● **ASSIGNED TASK**:
Only the stretch below from the line holding "Greece (91, 2021)" through the line holding "next drink (113, 947)" should be restated, word for word and with both ends included; pictures stay out.

----- EXCERPTED RECORDS -----

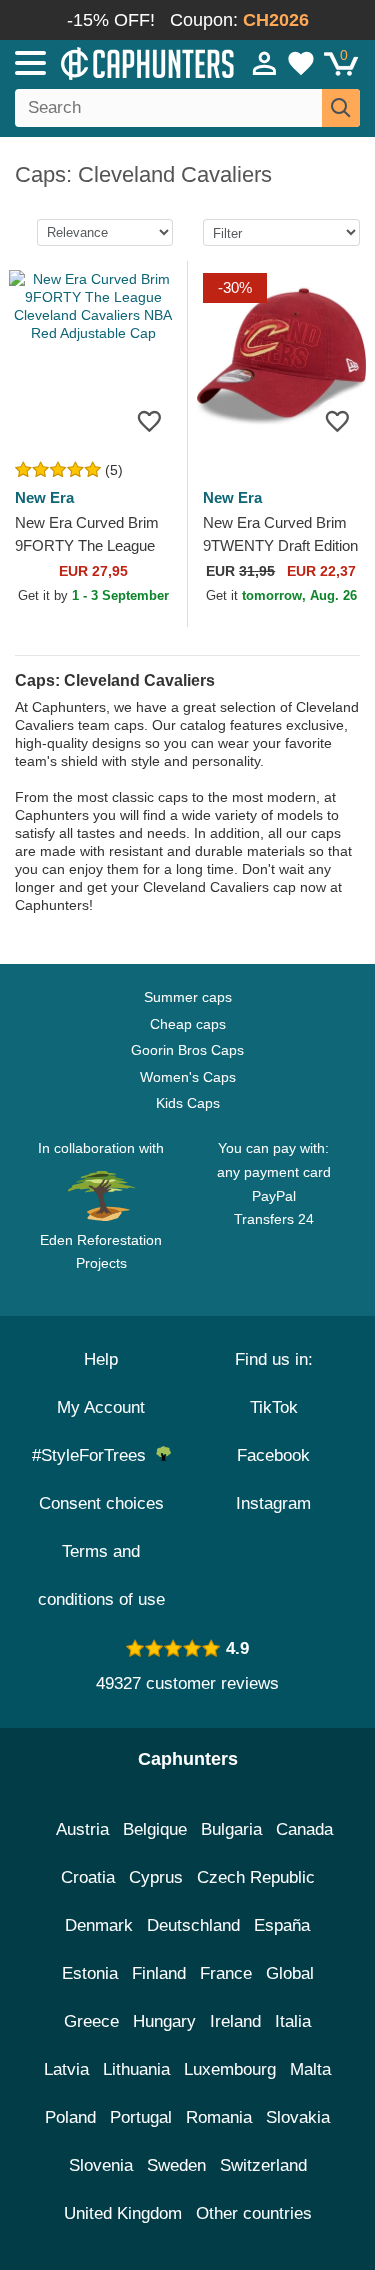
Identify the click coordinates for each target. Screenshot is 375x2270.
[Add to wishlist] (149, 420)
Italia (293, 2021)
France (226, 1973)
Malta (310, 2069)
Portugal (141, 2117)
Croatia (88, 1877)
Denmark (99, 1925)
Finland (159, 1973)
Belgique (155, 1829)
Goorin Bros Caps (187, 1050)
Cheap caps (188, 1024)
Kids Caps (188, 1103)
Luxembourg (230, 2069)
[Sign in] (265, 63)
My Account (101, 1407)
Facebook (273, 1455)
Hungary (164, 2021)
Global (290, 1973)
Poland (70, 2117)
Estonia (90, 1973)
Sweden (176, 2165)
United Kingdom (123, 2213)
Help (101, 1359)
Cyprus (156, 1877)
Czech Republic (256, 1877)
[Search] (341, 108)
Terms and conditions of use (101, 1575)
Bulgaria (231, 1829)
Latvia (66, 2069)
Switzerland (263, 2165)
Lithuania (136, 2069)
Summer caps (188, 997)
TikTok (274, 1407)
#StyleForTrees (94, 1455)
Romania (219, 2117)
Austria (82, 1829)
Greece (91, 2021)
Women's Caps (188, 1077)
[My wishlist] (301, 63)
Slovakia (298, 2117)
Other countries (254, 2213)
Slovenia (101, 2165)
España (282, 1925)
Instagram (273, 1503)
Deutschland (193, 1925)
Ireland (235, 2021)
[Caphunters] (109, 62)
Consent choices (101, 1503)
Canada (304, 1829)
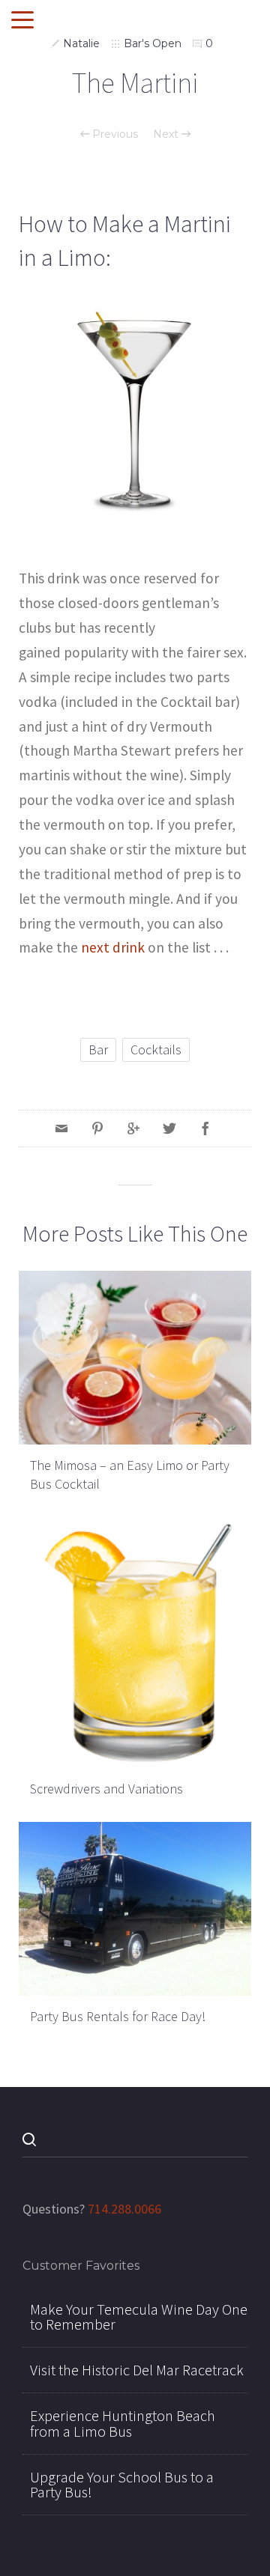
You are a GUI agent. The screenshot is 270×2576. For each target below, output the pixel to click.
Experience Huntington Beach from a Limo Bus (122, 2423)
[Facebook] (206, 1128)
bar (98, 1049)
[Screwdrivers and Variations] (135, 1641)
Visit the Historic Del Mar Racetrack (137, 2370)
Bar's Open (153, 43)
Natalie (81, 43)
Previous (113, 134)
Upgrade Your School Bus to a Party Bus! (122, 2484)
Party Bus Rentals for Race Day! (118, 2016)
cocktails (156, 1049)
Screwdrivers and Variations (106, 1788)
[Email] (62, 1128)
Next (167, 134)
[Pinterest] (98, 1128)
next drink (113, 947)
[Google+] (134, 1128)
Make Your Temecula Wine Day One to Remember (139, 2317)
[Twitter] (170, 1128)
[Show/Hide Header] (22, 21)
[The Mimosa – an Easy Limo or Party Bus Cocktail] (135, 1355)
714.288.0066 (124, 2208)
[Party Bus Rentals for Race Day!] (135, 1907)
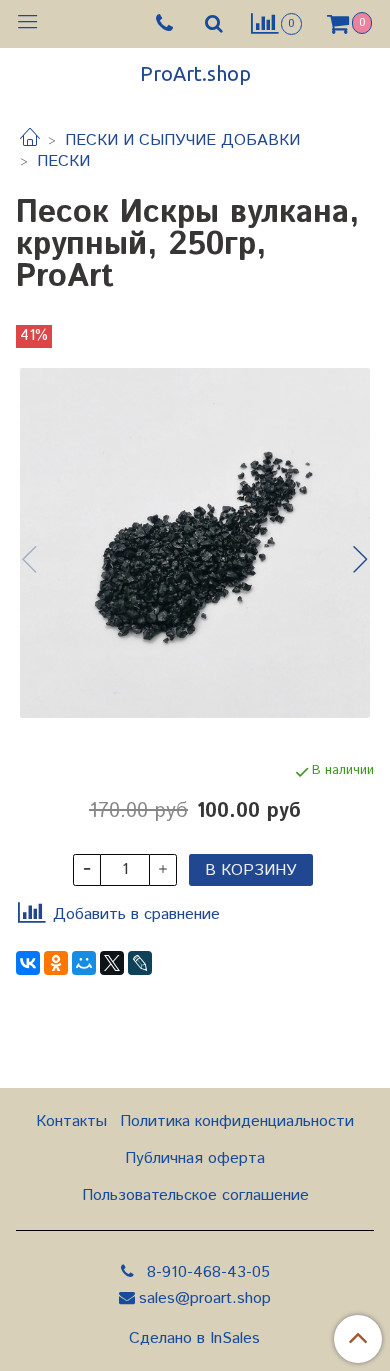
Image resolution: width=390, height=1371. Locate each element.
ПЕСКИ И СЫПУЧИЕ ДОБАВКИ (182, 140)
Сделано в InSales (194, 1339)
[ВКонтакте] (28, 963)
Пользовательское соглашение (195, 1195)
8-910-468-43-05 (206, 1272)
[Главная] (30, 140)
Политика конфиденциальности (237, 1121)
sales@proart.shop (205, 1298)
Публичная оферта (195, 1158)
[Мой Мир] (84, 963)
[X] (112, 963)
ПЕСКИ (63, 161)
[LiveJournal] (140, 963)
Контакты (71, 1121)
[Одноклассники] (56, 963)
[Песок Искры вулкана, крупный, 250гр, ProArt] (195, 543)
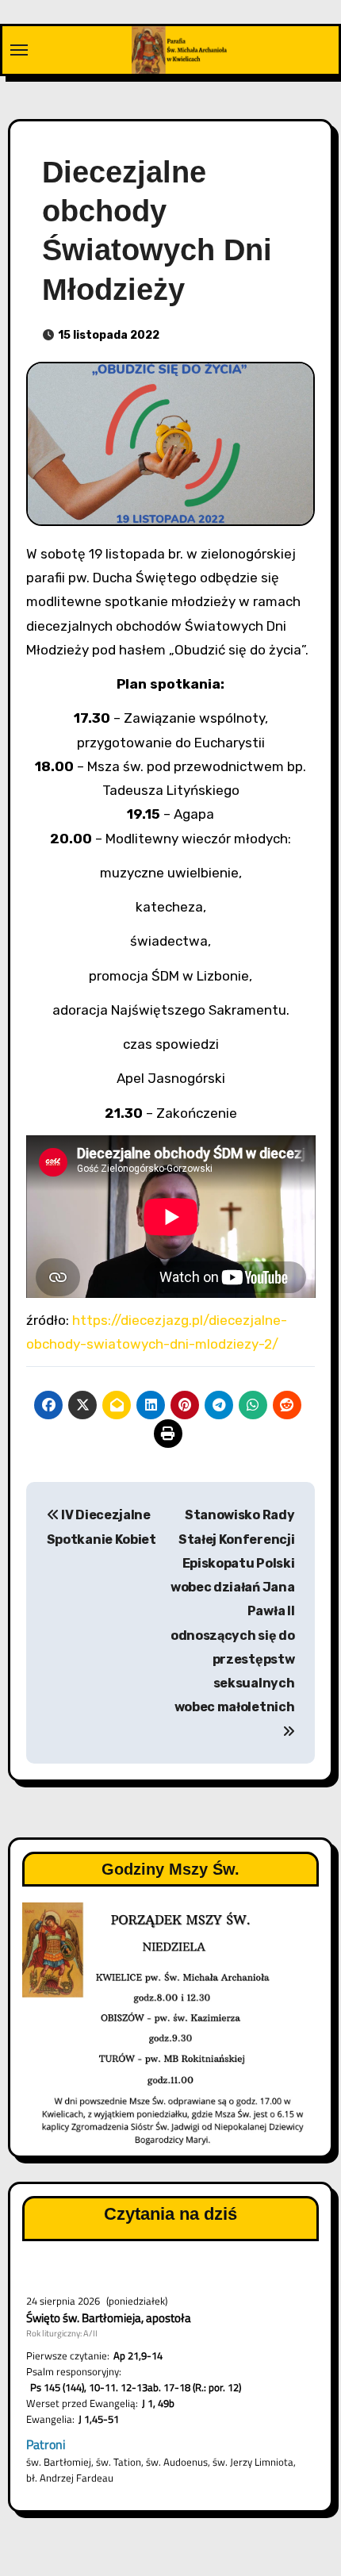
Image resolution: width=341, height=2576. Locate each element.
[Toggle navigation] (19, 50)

-----
----- EXCERPTED RECORDS -----

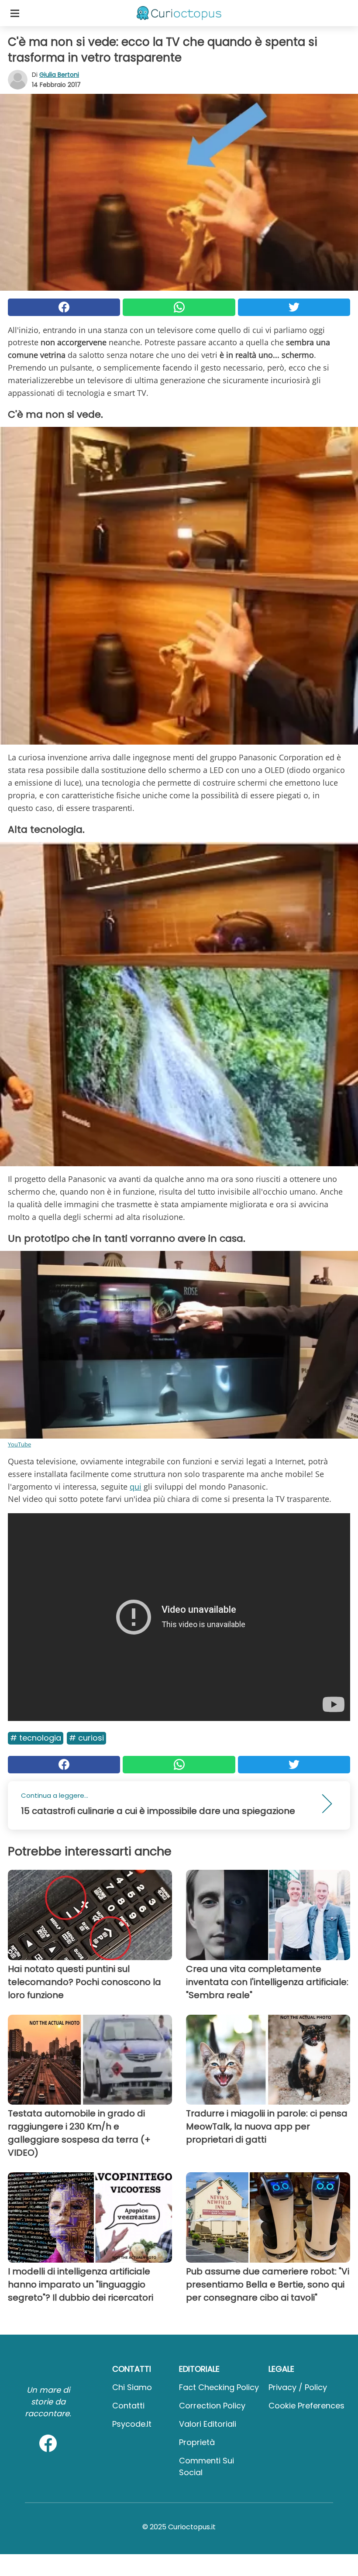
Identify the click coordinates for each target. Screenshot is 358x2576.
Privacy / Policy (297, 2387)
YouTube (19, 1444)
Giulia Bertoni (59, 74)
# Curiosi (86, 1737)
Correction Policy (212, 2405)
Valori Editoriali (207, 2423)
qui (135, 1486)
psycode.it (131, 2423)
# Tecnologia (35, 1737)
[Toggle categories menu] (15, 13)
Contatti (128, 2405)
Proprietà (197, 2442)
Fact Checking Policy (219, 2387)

-----
----- EXCERPTED RECORDS -----

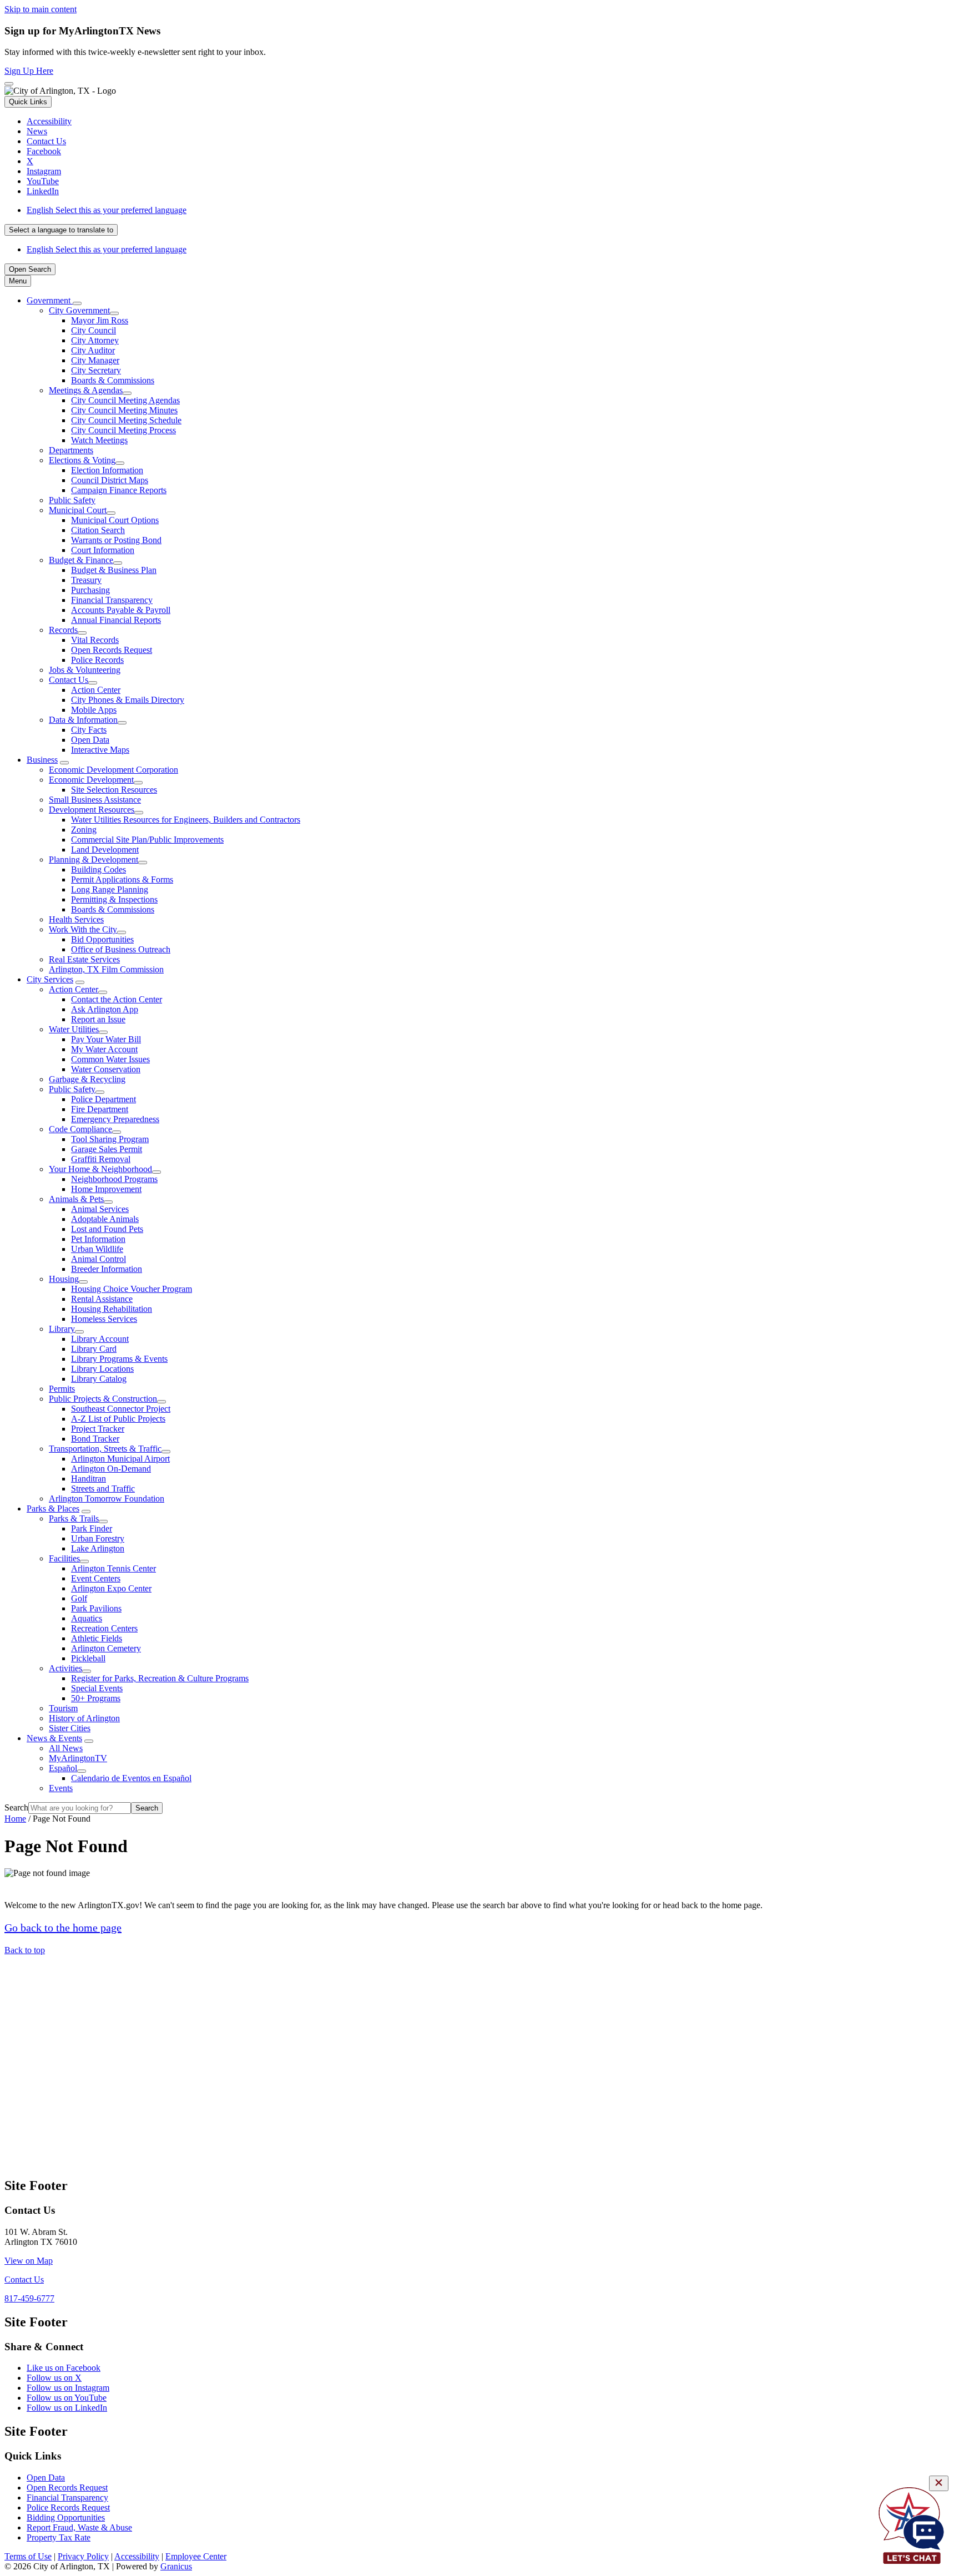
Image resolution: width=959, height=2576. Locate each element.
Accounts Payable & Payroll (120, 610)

-----

● **EXERCISE RESULT**:
Greece (91, 2021)
Women's Caps (188, 1077)
[My wishlist] (301, 63)
Slovakia (298, 2117)
Other countries (254, 2213)
Slovenia (101, 2165)
España (282, 1925)
Instagram (273, 1503)
Deutschland (193, 1925)
Ireland (235, 2021)
[Caphunters] (109, 62)
Consent choices (101, 1503)
Canada (304, 1829)
You are a GUI agent. The screenshot is 270×2576. For each target below, output the pixel to click.
Experience Huntington Beach from a Limo Bus (122, 2423)
[Facebook] (206, 1128)
bar (98, 1049)
[Screwdrivers and Variations] (135, 1641)
Visit the Historic Del Mar Racetrack (137, 2370)
Bar's Open (153, 43)
Natalie (81, 43)
Previous (113, 134)
Upgrade Your School Bus to a Party Bus! (122, 2484)
Party Bus Rentals for Race Day! (118, 2016)
cocktails (156, 1049)
Screwdrivers and Variations (106, 1788)
[Email] (62, 1128)
Next (167, 134)
[Pinterest] (98, 1128)
next drink (113, 947)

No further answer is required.